Caída del cabello Post Covid-19

Algunas personas alrededor del mundo han empezado a reportar la pérdida de cabello meses después de haber sido diagnosticados con coronavirus. Frente a esta situación, expertos en la materia han iniciado estudios para determinar con mayor precisión los detalles de la causa. La mayoría solo ofrece resultados provisionales, dado que aún es pronto para conocer todas las implicaciones a largo plazo.

Un sondeo realizado en los Estados Unidos y reportado por el medio digital “14 y medio” reveló  que entre 1.700 pacientes de COVID-19 que sufrieron secuelas de larga duración, más de un tercio experimentó una caída intensa del cabello entre 2 y 3 meses después de haber sufrido la enfermedad.

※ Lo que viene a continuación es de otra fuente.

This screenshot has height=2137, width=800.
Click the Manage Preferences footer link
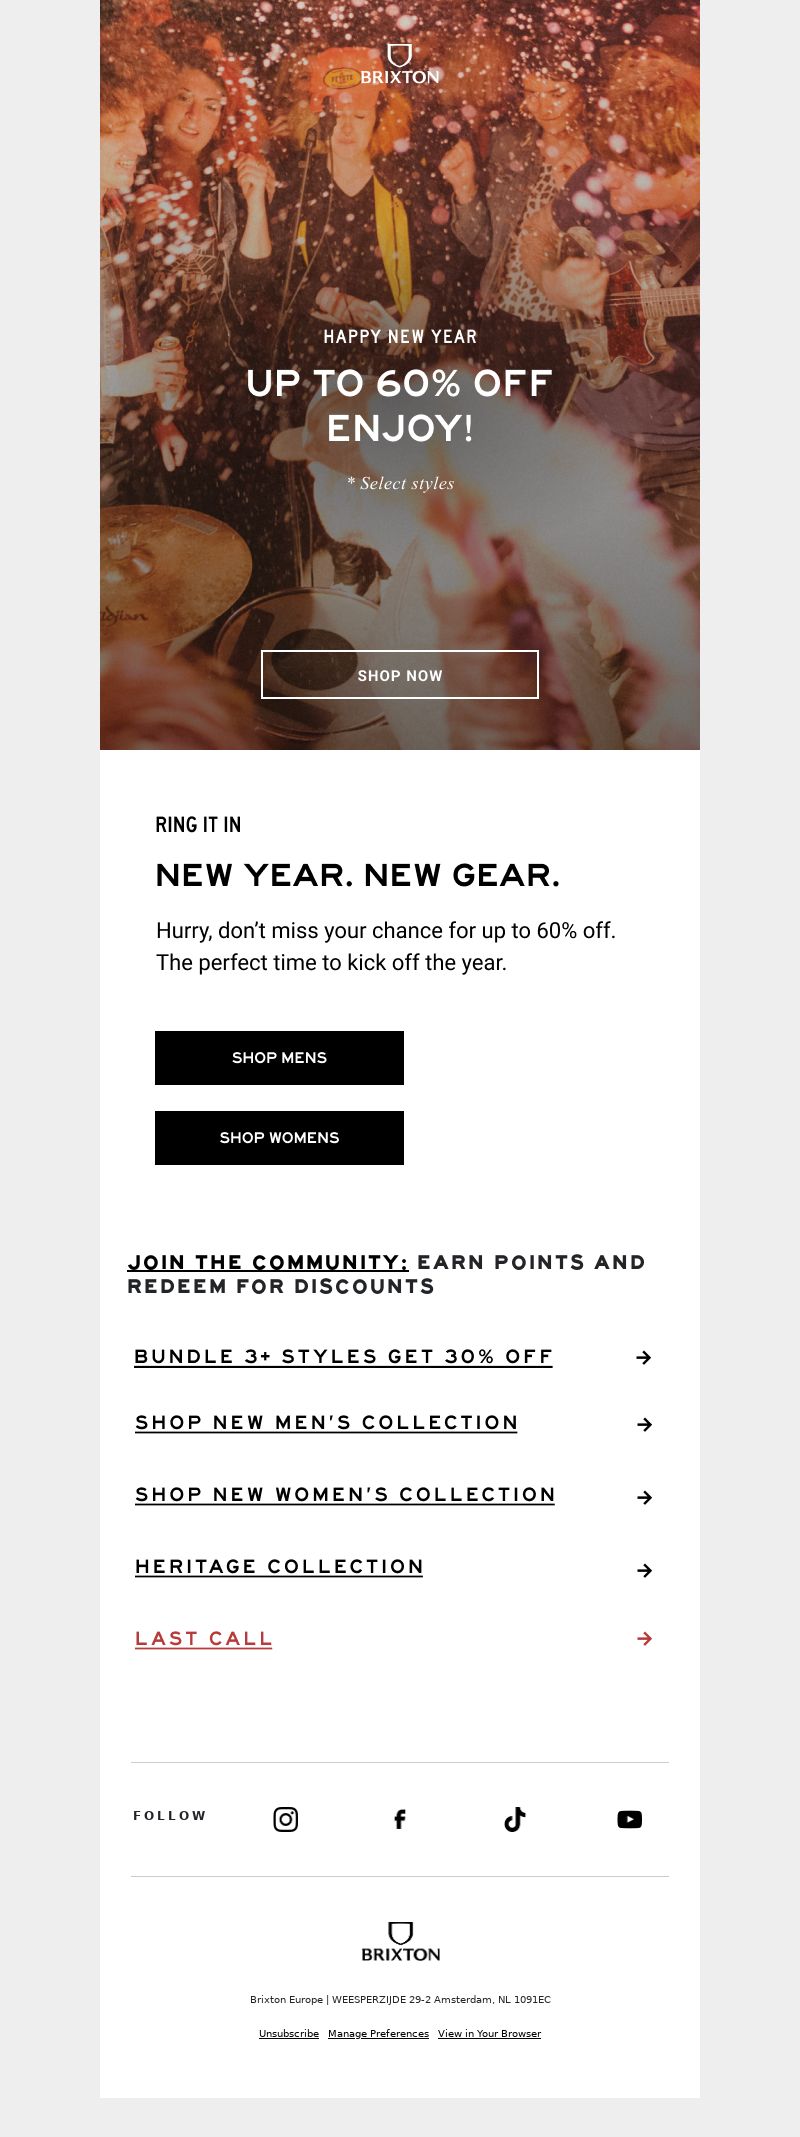click(x=378, y=2033)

Soner Tatlıdede, Cirujano Plástico de Harvard, dedicado al trasplante capilar, confirma que se han detectado muchos casos de pacientes con alarmante pérdida de cabello luego de haber superado el coronavirus. Él relaciona esta posible secuela del coronavirus con una condición muy conocida para quienes estudian los problemas del cabello: se trata del efluvio telógeno, un tipo de alopecia no relacionada con la genética sino con el estrés, y que se desata cuando una persona sufre un gran trauma físico o emocional, o también una enfermedad grave.

Cuando el organismo sufre algún problema grave, que le supone una gran carga de estrés, adopta un modo de «autodefensa» en el que trata de hacer frente al trauma intentando ahorrar energía y concentrando su actividad y sus recursos en las funciones principales: y una de ellas -claro está- no es la generación de cabello. Por tanto, no sólo se detiene su crecimiento, sino que se acelera su caída para «librarse» de él.

Por ello, los expertos recomiendan que las personas que sufren de esta anomalía acudan a un centro médico capilar para que un especialista analice el caso y pueda recomendar el tratamiento más adecuado.